Solo in quel momento mi resi veramente conto di ciò che il signor Shiroyama mi aveva detto: ero finalmente rilassato. Era come se tutta la tensione accumulata quel giorno e in quelli precedenti, si fosse completamente dissolta. Faticavo addirittura a ricordare cosa avesse scatenato in me una tale ansia. Mi guardavo intorno e riuscivo a percepire la stessa sensazione che provavo ogni volta che entravo nel nostro appartamento e sapevo che Yuu, che poi altri non era che la mia famiglia, mi stava aspettando.
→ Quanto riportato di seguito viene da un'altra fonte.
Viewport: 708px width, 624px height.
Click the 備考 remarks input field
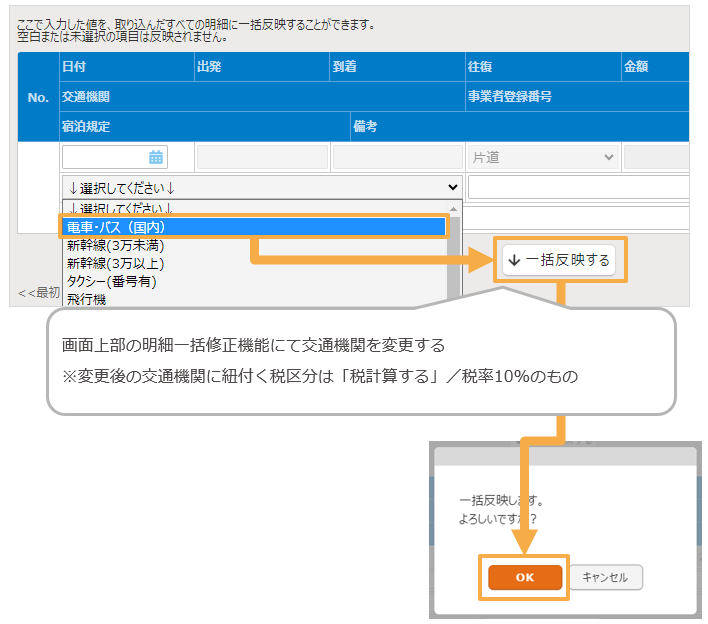coord(578,217)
Era una sensazione unica nel suo genere, totalmente diversa da qualsiasi altra. Era come che si iniziasse improvvisamente a respirare un’aria nuova, però solo nostra.
Era l’aria di casa.
 
[1] Cuscino giapponese utilizzato per sedersi attorno al tavolo.
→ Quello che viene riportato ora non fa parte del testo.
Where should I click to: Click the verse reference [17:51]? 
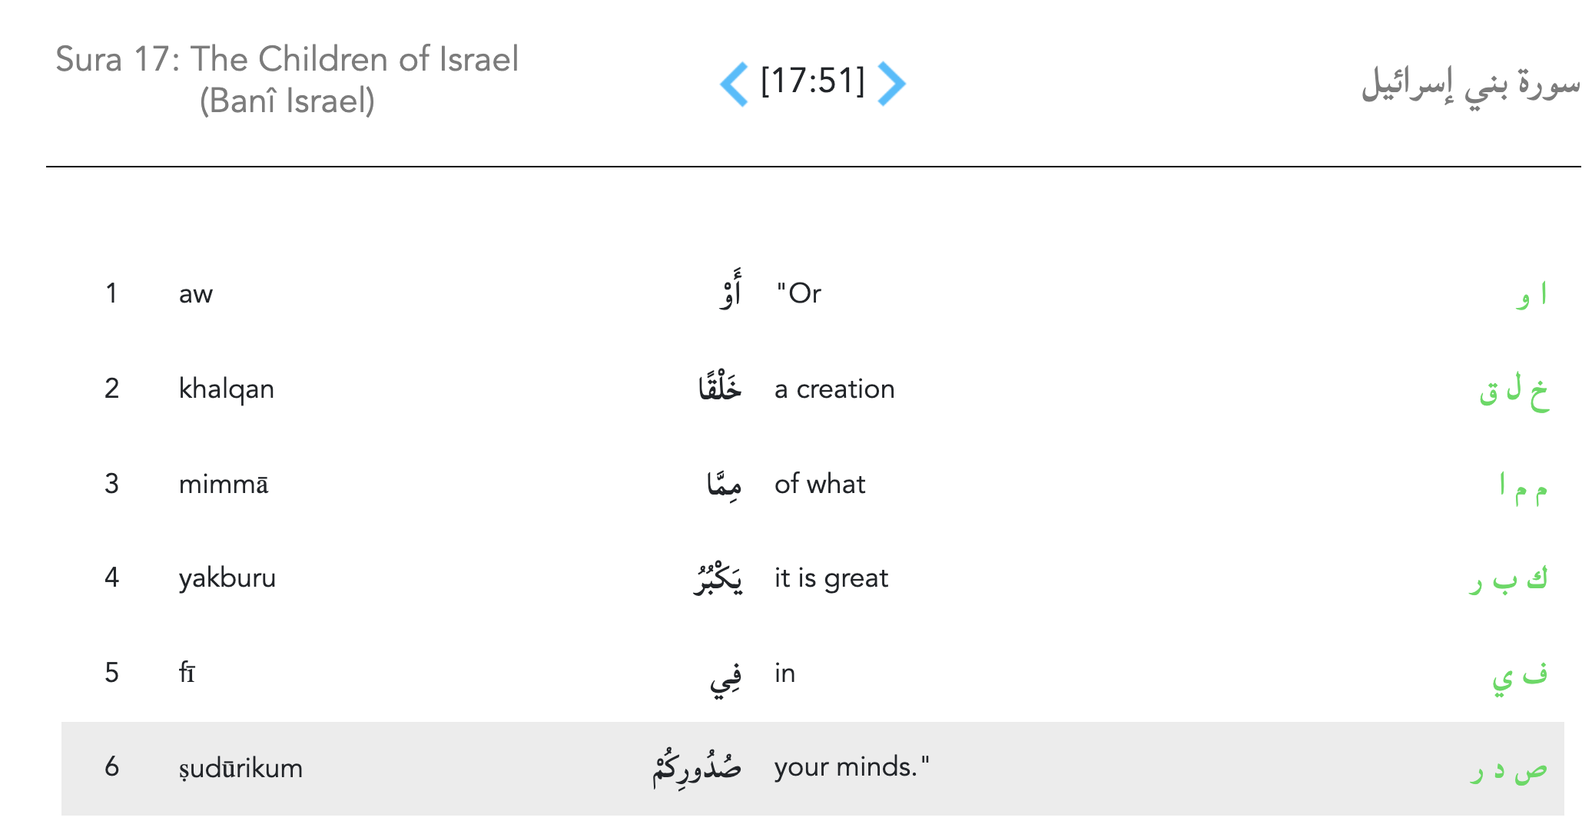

[2] Pannelli verticali rettangolari che scorrendo ridefiniscono la struttura delle stanze, o fungono da porte, all'interno delle abitazioni tradizionali.
[3] E’ il termine giapponese per indicare la posizione seduta tradizionale.
[4] Kimono estivo
[5] Tradizionale cracker giapponese a base di riso.
 
pons chat
Sono tornataaa~♪
A undici mesi esatti da quando ho postato l’ultimo capitolo di ‘La porta di casa’  eccomi tornata con uno spin-off che avevo promesso J Gates. A proposito di questo volevo scusarmi con lei per averci messo così tanto e spero anche di aver deluso le sue aspettative.
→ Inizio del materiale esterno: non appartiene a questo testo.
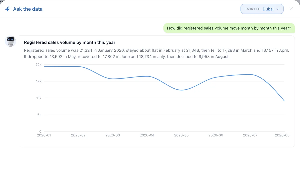
Task: Click the response heading Registered sales volume by month
Action: [x=70, y=42]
Devo ammettere che questa shot è assolutamente senza pretese, se volete la si può definire banale, ma ormai è scritta e non me la sento di rifarla da capo. Non so bene come commentarla perché non c’è un granchè da dire, visto che non accade chissà che cosa in questa shot. Volevo semplicemente raccontare l’incontro dei cari piccioncini con i genitori di Yuu e ho scritto praticamente tutto di getto, senza pensarci mai troppo. Ho la sensazione che si rivelerà essere di una noia mortale, ma mi dispiace non postarla e lasciarla a prendere (metaforicamente) polvere nel mio computer. Per rifarmi di questo lavoro piuttosto banale posso dirvi di avere diversi progetti in corso. So che dovrei anche finire la mia seconda long –e giuro che lo farò- ma sono poco in vena delle cose tristi.
In conclusione spero vi sia piaciuta almeno un po’, ma comunque. Me ne rendo conto, non è di certo uno dei miei lavori più brillanti.